Man Self-Identifies As ‘Northern Ireland Day Tripper’


A DONEGAL man has decided to take advantage of a ‘legal loophole’ which has seen gardaí unable to enforce lockdown restrictions on day trippers driving into the Republic from Northern Ireland by self-identifying as one.

“Oh so the ‘whoopsie daisy’ loophole in the law means it does not apply to those living outside Ireland’s legal jurisdiction? So they’re free to swan about all they like while we’re adhering to restrictions? Well tickle me pink, I guess I am henceforth to be referred to and treated by the law as ‘Northern Ireland Day Tripper’,” confirmed a very frustrated Donal O’Connell.

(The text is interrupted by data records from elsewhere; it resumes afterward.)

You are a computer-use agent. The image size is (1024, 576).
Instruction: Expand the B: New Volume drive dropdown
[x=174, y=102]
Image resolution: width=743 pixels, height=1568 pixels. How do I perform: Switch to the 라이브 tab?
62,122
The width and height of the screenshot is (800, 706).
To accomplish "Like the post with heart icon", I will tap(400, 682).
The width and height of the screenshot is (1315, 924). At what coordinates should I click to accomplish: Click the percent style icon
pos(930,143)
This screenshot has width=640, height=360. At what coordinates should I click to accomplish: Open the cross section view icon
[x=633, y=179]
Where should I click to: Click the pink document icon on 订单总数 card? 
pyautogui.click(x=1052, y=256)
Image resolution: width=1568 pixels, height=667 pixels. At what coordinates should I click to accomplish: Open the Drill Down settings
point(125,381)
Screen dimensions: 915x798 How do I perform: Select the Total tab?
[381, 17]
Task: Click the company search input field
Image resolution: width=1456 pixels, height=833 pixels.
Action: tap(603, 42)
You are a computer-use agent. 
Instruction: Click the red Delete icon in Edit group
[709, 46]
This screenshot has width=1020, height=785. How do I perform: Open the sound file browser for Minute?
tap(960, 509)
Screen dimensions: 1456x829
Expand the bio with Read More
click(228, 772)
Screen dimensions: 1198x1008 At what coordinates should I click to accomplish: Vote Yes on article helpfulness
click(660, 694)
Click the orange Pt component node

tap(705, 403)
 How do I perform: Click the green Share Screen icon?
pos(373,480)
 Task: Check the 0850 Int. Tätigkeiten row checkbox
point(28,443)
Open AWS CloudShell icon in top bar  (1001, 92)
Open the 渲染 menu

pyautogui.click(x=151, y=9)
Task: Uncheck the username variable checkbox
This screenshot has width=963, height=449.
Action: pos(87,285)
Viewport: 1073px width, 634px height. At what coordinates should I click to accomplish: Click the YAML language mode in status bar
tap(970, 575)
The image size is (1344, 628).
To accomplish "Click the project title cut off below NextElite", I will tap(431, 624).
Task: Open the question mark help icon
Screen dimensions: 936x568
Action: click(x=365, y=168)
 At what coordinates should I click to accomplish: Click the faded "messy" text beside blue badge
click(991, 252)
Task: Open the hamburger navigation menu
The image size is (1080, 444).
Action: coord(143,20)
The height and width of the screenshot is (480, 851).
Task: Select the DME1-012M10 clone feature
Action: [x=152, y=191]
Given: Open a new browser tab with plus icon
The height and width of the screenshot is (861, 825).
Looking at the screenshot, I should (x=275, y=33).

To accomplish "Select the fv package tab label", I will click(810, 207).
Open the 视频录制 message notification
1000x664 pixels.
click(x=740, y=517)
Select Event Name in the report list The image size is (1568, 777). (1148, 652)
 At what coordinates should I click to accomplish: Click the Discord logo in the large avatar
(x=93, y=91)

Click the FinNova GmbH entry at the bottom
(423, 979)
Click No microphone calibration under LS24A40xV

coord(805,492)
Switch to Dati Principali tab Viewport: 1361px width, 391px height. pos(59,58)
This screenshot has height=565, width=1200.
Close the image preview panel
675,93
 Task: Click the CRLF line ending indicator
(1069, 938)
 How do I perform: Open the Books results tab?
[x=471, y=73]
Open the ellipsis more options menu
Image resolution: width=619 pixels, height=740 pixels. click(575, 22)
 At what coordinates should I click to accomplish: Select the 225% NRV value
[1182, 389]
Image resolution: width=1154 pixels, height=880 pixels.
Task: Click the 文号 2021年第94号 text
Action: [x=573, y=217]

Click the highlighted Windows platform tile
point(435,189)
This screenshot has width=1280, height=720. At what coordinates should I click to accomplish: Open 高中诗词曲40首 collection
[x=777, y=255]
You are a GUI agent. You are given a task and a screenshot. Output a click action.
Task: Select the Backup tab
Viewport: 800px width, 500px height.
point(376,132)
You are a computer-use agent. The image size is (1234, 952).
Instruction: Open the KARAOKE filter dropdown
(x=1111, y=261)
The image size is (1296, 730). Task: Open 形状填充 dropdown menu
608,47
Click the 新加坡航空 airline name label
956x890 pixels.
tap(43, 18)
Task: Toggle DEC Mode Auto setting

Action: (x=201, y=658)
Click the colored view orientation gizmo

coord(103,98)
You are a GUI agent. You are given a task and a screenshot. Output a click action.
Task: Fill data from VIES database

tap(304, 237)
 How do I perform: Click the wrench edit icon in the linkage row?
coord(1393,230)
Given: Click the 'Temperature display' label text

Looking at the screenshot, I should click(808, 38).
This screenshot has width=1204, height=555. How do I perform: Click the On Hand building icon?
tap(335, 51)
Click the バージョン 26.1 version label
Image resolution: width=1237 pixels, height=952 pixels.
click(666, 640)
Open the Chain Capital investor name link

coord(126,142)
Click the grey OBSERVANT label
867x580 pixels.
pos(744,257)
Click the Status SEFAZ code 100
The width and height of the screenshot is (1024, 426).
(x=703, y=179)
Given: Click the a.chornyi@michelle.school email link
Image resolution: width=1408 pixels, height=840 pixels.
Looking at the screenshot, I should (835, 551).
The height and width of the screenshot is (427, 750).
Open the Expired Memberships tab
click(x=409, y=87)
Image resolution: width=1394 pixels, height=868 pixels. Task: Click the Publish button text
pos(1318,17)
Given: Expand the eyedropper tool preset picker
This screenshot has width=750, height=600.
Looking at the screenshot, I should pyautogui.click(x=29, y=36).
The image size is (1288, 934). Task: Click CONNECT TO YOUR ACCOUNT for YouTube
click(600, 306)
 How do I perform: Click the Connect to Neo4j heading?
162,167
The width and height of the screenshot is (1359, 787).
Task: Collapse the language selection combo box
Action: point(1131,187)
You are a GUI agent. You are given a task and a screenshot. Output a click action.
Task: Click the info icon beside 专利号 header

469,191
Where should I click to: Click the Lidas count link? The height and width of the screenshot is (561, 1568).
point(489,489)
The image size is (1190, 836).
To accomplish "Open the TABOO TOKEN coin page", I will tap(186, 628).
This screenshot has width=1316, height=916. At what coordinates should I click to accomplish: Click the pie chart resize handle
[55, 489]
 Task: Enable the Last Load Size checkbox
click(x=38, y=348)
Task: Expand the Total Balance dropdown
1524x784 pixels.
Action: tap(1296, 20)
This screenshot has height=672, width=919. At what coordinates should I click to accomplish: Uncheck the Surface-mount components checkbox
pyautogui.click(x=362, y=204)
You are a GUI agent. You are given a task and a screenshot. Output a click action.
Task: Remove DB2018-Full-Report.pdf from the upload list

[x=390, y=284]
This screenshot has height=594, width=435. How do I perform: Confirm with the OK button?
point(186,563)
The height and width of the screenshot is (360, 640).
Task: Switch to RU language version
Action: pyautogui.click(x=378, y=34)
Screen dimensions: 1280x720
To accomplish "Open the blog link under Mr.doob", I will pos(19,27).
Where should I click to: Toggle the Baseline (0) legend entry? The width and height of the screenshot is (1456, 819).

With the authorities’ hands tied behind their backs when it comes to visitors making the most of Donegal’s beautiful surroundings on gloriously sunny days, O’Connell expects to carve out some rare freedom for himself.

“Couldn’t give a fuck what the gardaí say, turns out the law is the law at the end of the day; when they stop me, I want to be treated as if I’m a walking talking yellow reg flooring it in from Derry,” explained O’Donnell.

Confusion reigns in regards to the apparent exemption, with authorities unsure if day trippers are free to cough on everything and lick door handles to their heart’s content.

“I’ll be popping off to Kerry to grab a pint of milk, Dublin for the tea bags, Cliffs of Moher for the daily exercise, I won’t be stopping in Roscommon though – I know it’s a lockdown during a pandemic but I’m not that desperate,” added O’Donnell, adjusting a sign on his car’s windscreen which read ‘sorry can’t stop, I’m from Northern Ireland’.

A Garda spokesperson immediately addressed O’Connell’s attempt to self-identify as a Northern Ireland Day Tripper in a bid to put an end to such twisting and bending of the rules, stating “Fuck. This guy’s good”.